Misalnya saja lahan pertanian padi
yang sengaja disentralisasikan di daratan Jawa karena industri tanaman padi di
lahan gambut tidak memungkinkan. Rendahnya pasokan ke luar Jawa akibat lemahnya
infrastruktur dan sistem yang statis menyebabkan kebutuhan beras semakin
meningkat dan menyebabkan pula pembangunan lahan pertanian komoditas padi pada
lahan yang tidak sesuai. Kondisi tersebut menyebabkan hasil yang diperoleh
tetap tidak dapat memenuhi kebutuhan dan meningkatkan harga pada taraf
kemampuan beli yang rendah. Seandainya proses distribusi berjalan baik maka
kondisinya akan berbeda. Pemerataan hasi yang baik akan menciptakan solusi
kebutuhan lahan pertanian yang semakin meningkat seiring dengan kebutuhan yang
semakin meningkat pula. Terciptanya kondisi pemerataan hasil dapat menekan
pembangunan lahan pertanian baru yang tidak sesuai. Dengan perolehan komoditas tersebut
di berbagai tempat secara proporsional penyaluran hasil komoditas dengan harga yang terjangkau dapat
mengefisienkan lahan yang dibutuhkan.

▸ INSTRUKSI
Menurut bagian teks tentang distribusi hasil padi, mengapa lahan pertanian padi sengaja disentralisasikan di daratan Jawa? Baris-baris data ini tidak berhubungan dengan bagian teks di atas.

▸ DATA TERSEDIA
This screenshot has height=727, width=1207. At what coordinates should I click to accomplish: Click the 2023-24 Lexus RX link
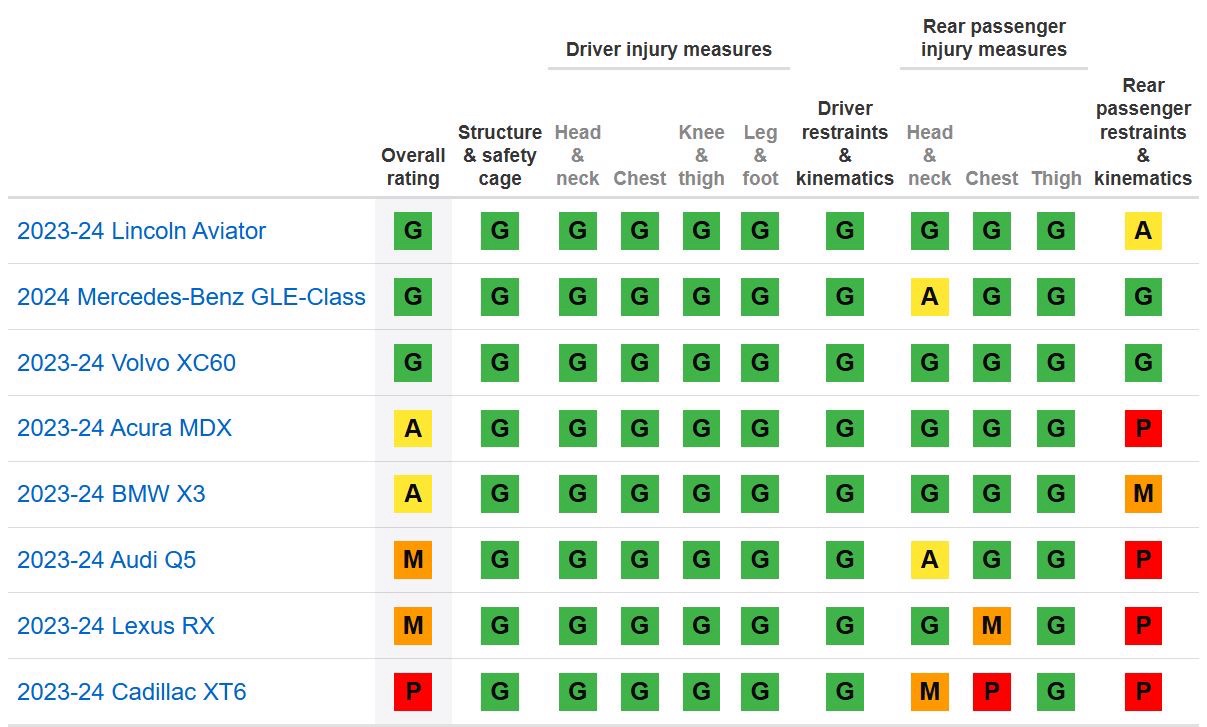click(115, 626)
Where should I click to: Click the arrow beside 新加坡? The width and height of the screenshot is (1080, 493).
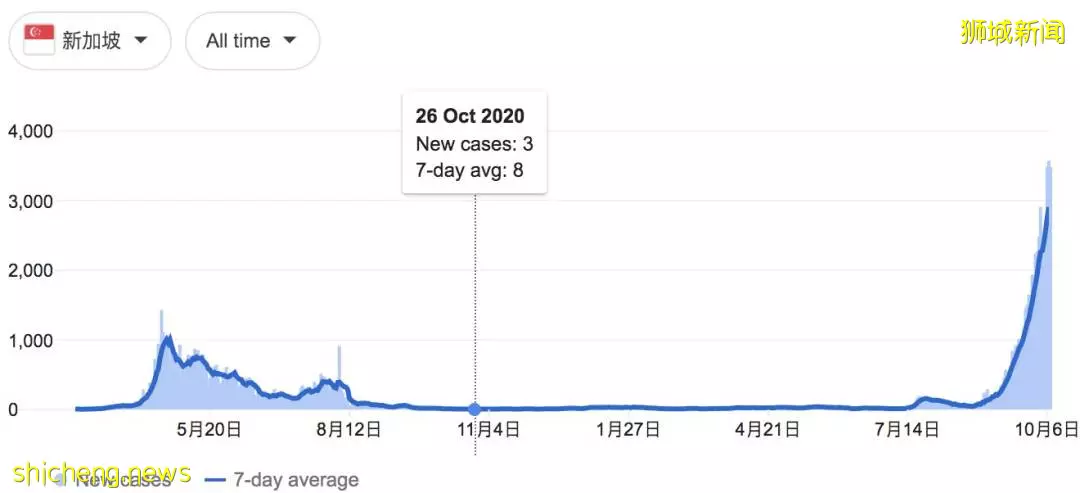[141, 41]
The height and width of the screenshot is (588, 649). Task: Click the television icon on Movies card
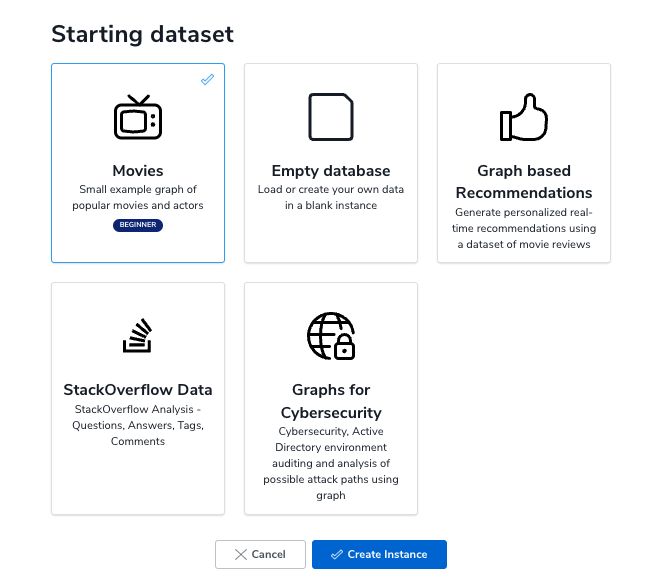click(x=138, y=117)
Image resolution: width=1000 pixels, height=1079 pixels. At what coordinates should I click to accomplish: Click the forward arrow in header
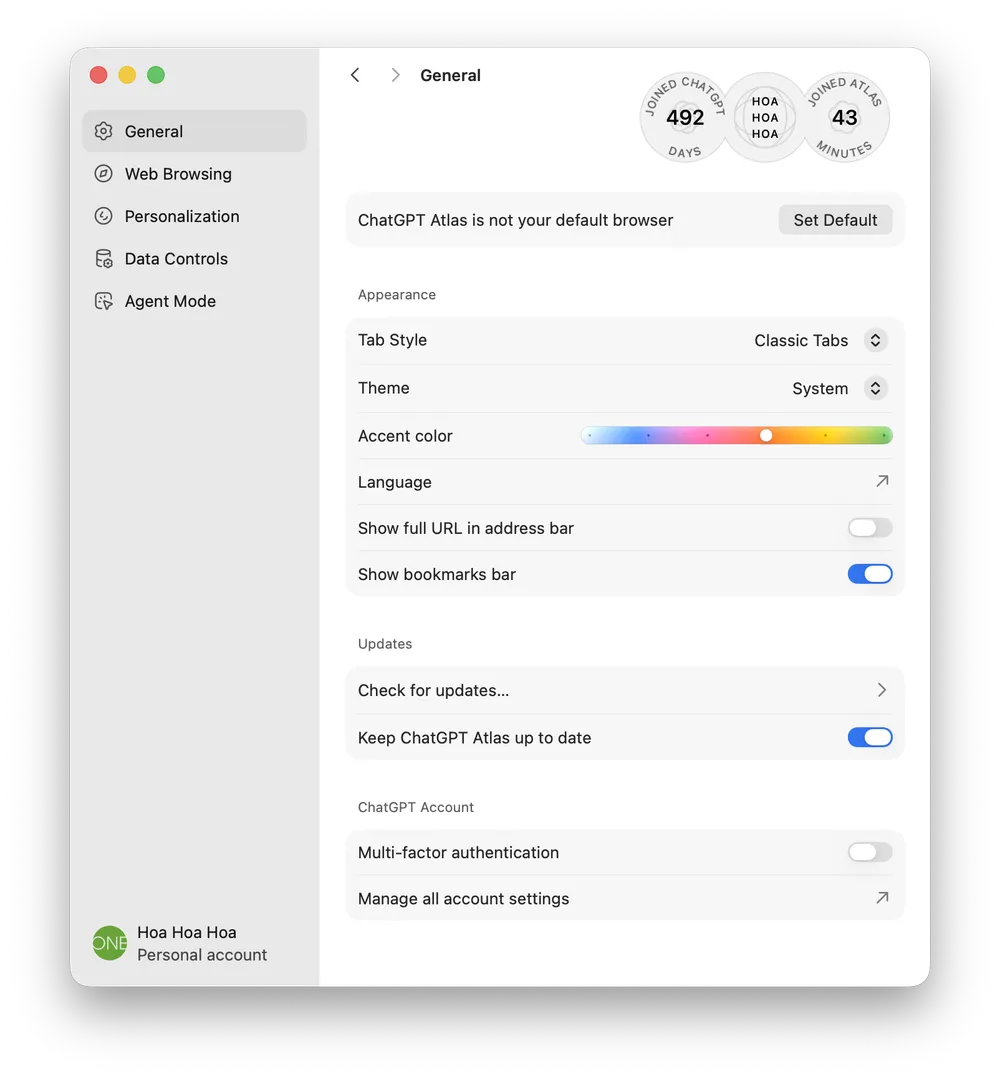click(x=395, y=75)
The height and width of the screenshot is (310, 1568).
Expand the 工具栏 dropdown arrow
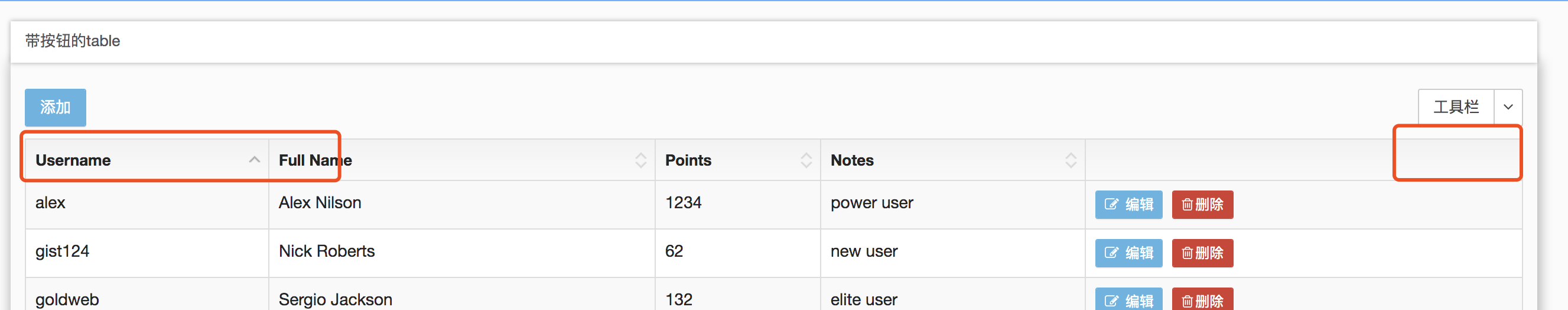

* * *

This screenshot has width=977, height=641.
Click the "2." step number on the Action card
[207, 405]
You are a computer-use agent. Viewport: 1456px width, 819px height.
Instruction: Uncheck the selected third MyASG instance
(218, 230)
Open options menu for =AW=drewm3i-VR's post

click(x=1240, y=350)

---

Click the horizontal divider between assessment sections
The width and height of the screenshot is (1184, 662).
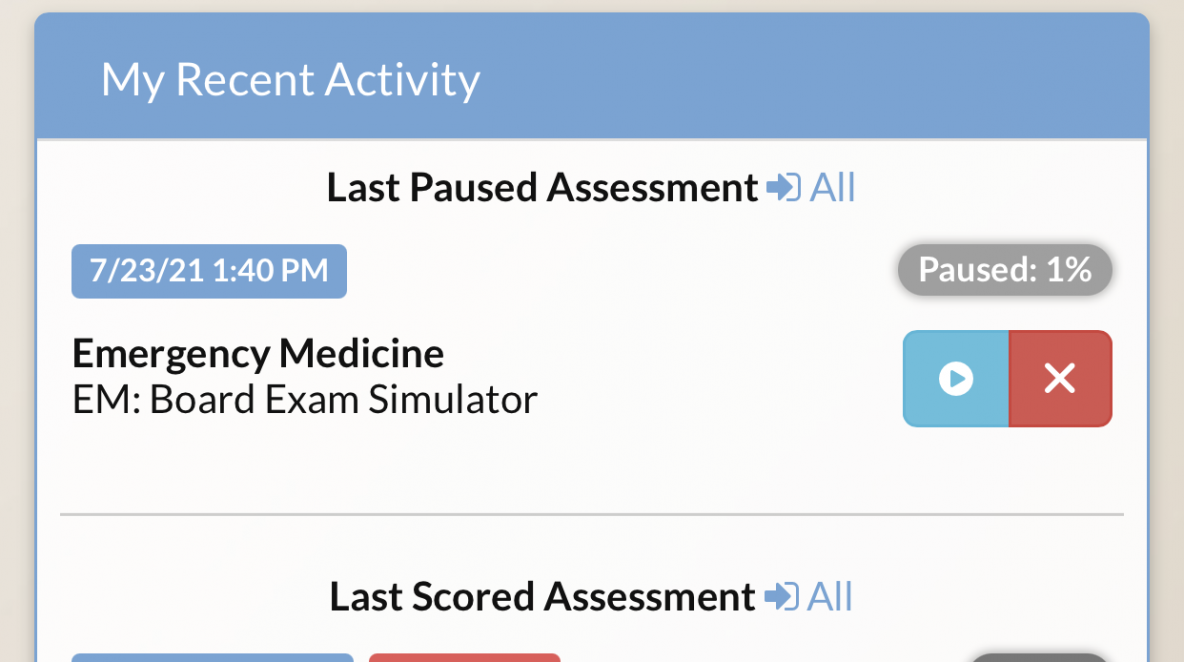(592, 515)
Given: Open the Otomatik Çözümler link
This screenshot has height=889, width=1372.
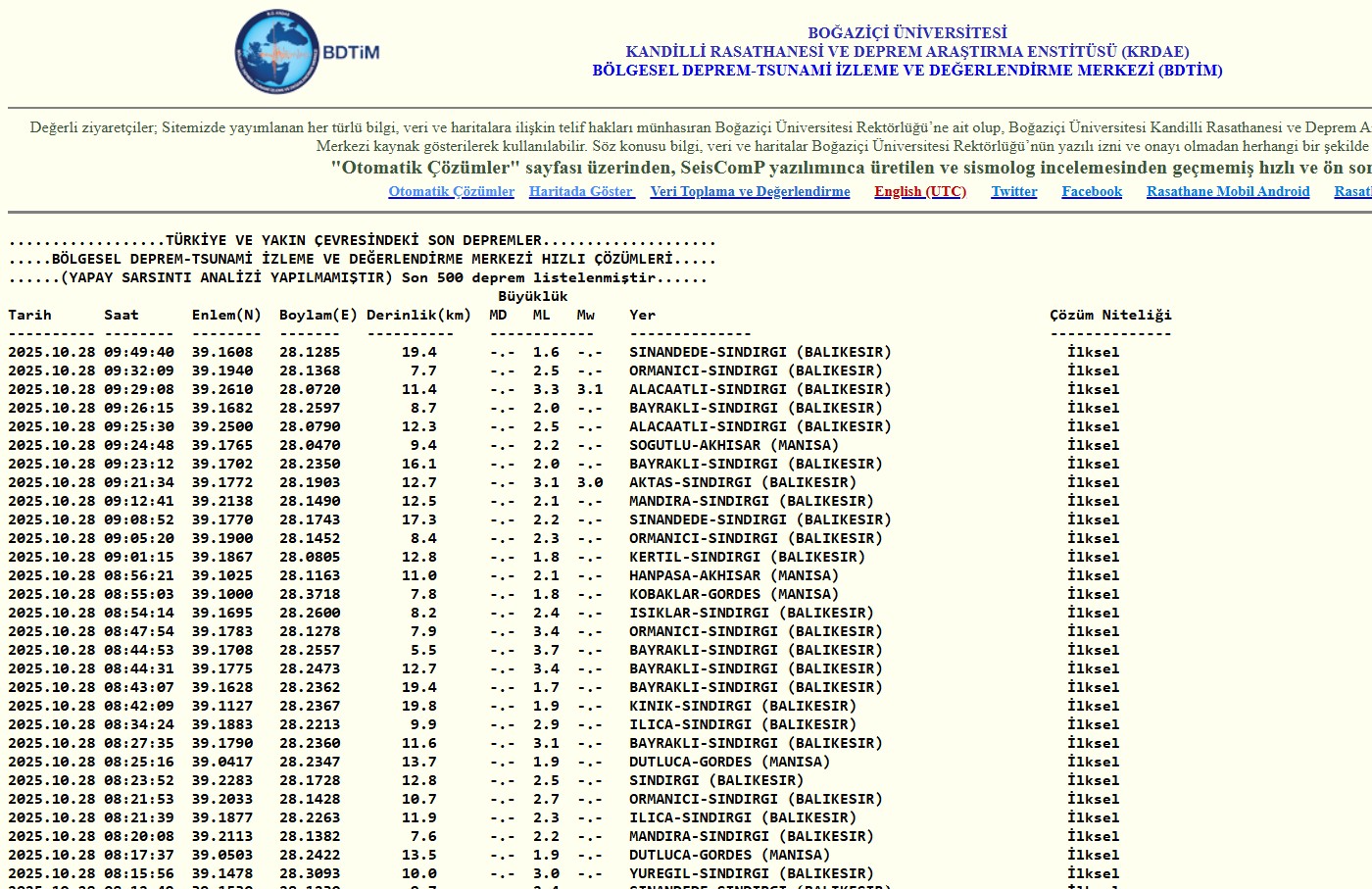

▸ JAWABAN BERIKUT
Karena industri tanaman padi di lahan gambut tidak memungkinkan.